But he does recognize the power of flags to stir passion.
“That’s why I find flags so fascinating,” he told me. “They’re these pieces of colored cloth, but they stir up very strong emotion, and they generate legal cases and revolutions and all kinds of things. It’s not the physical flag, but what the flag is perceived to represent. Different people can look at it and see different things.”
While there is no extant historical example of an “Appeal to Heaven” flag, Ansoff said, it appears to have first been used on floating Continental batteries — barges equipped with guns — in Boston. The design may have been inspired by the “Liberty Tree” in Boston, an elm from which British officials were hanged in effigy during the Stamp Act resistance. A contemporary artist’s depiction of the flag seems to include a tree that looks more like an elm than a pine, Ansoff said, and the words are indecipherable. The flag may have included the “Appeal to Heaven” legend, which is a reference to the philosopher John Locke, who wrote about the right to revolt against an oppressive government.

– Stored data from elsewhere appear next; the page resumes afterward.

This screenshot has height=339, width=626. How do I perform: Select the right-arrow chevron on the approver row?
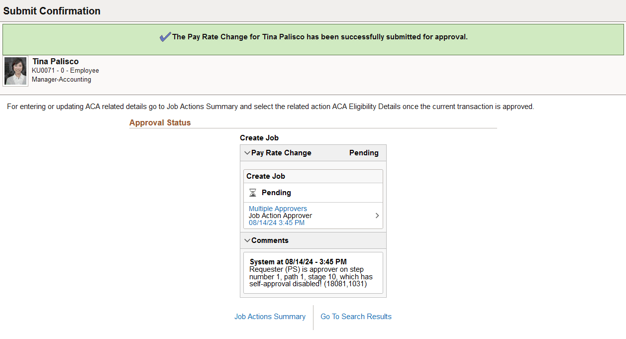tap(377, 215)
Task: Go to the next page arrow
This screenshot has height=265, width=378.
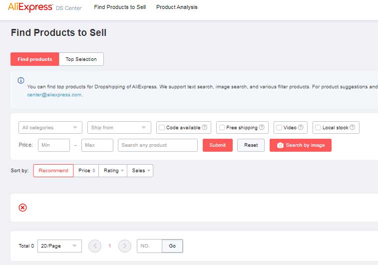Action: click(x=125, y=246)
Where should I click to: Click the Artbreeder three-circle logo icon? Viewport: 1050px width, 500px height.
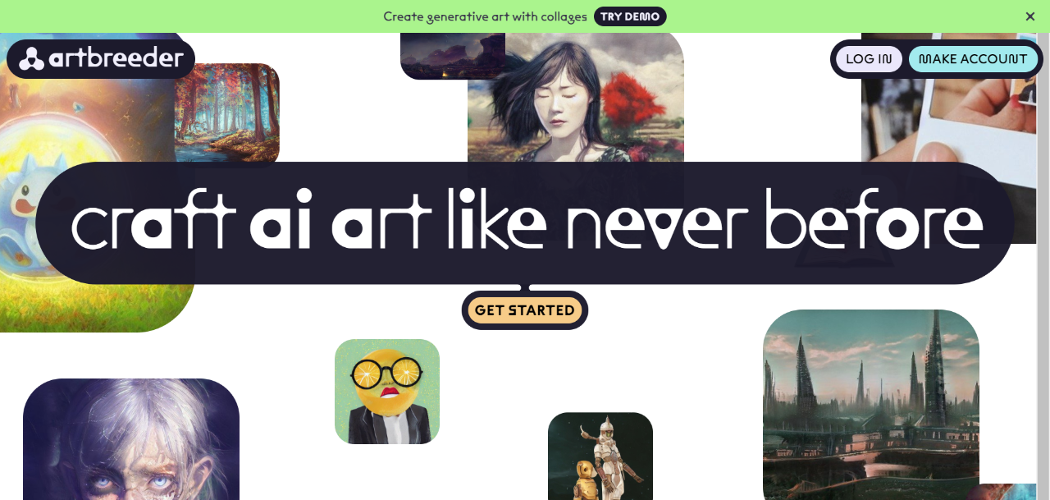click(x=32, y=58)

The second use of the flag was in 1775, by at least two vessels that were part of George Washington’s cruisers, which were commercial ships fitted out as privateers. There was no Continental Navy yet, and the flags were used to identify the cruisers to one another. When one of the ships — a brig christened the Washington — was captured by the British, apparently without firing a single shot in self-defense, the flag was sent to King George III as a war prize. Ansoff said it is unknown what happened to the “Rebel Flag” after that. It might be in somebody’s attic in England, he said, just waiting to be discovered.
The third use of the “Appeal to Heaven” flag was in 1776 by the Massachusetts State Navy, although the Continental or American flag seems to have been more common. The pine tree, Ansoff said, had already been well established as a symbol for New England.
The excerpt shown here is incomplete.